→ Exercise: If a line in the entries below includes "Open", pick it out and copy it.

→ Supplied data:
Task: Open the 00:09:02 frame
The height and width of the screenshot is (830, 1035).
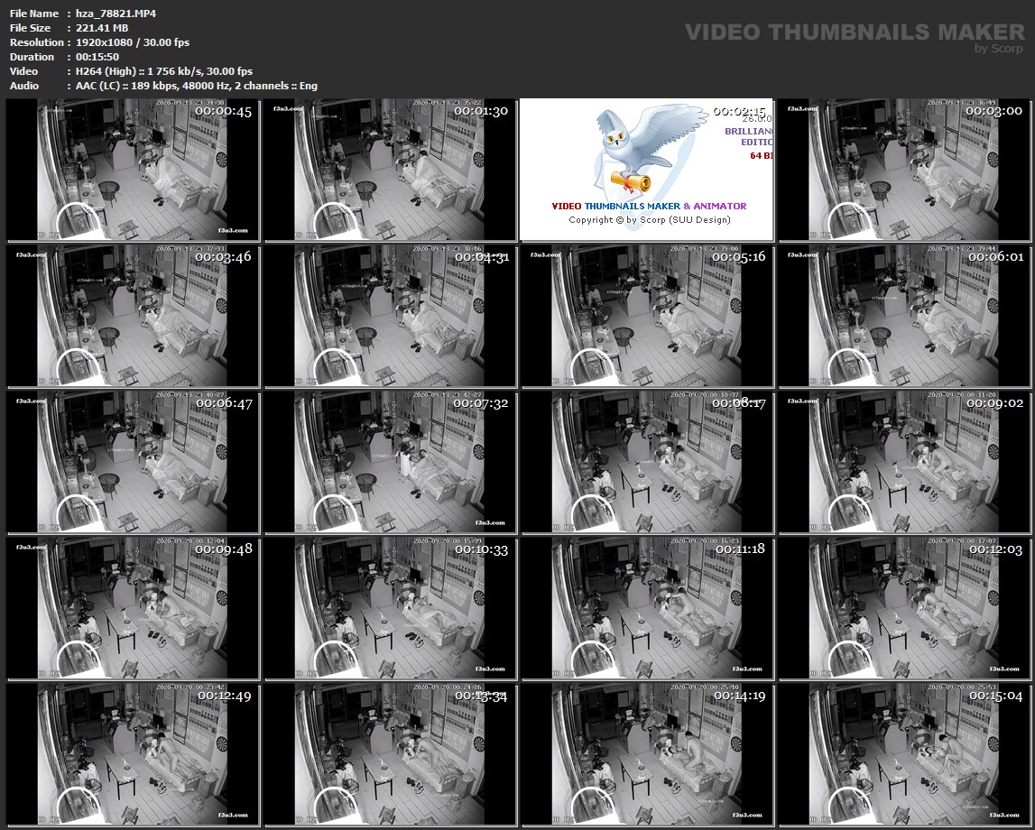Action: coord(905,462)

--

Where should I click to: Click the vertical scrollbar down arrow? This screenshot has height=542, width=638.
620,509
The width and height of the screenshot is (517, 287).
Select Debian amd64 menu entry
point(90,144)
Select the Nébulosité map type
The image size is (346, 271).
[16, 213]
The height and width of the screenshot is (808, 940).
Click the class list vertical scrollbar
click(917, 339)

==

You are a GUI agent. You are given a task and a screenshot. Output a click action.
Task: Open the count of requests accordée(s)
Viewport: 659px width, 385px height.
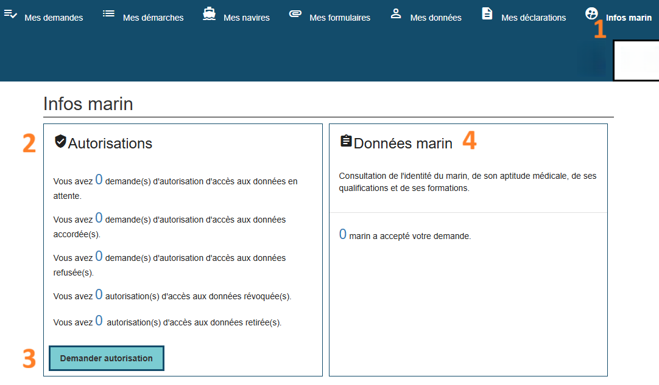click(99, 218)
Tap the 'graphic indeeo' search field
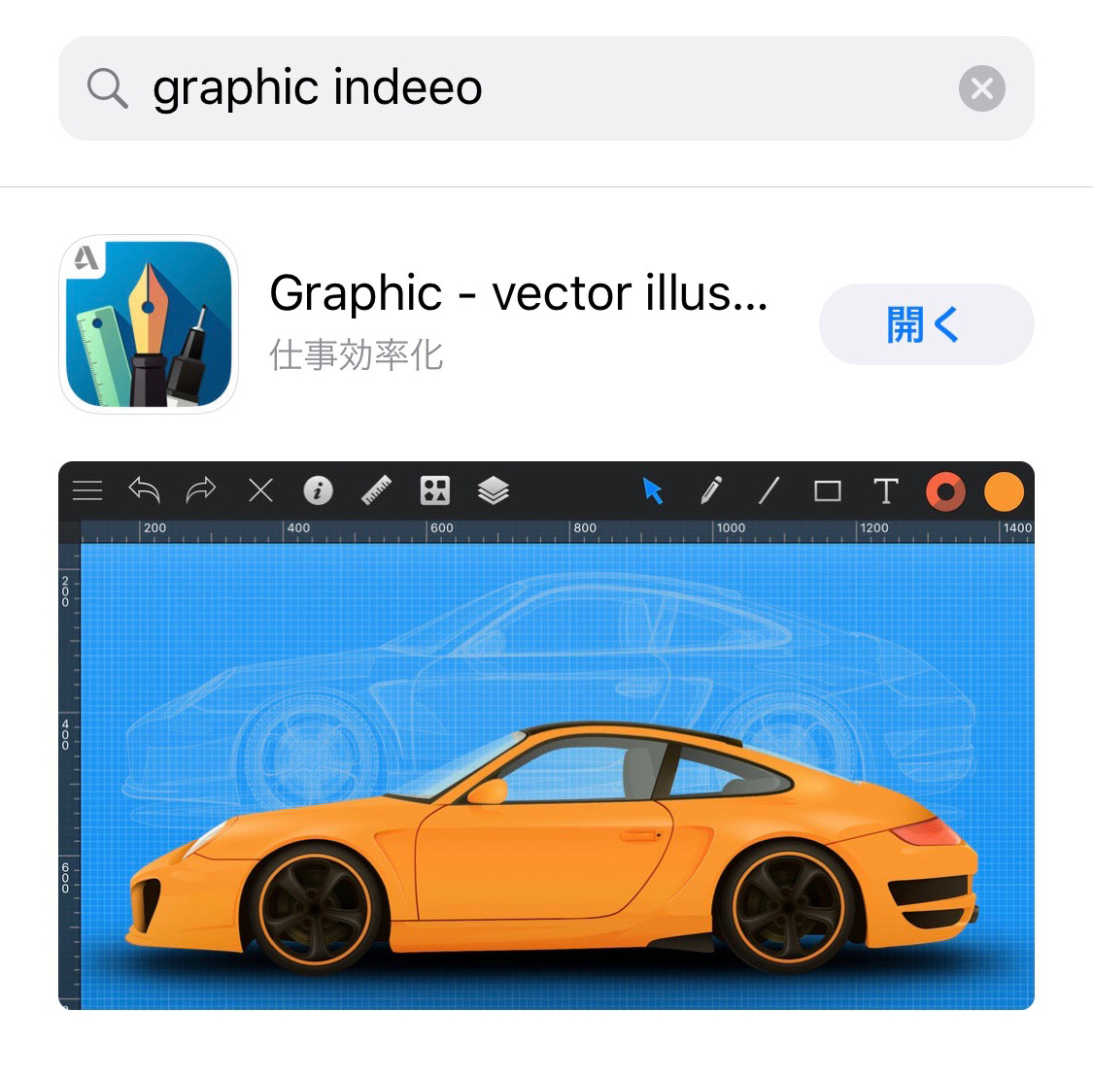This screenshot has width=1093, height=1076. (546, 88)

→ Task output:
Task: Open the 00:09:02 frame
Task: Open the count of requests accordée(s)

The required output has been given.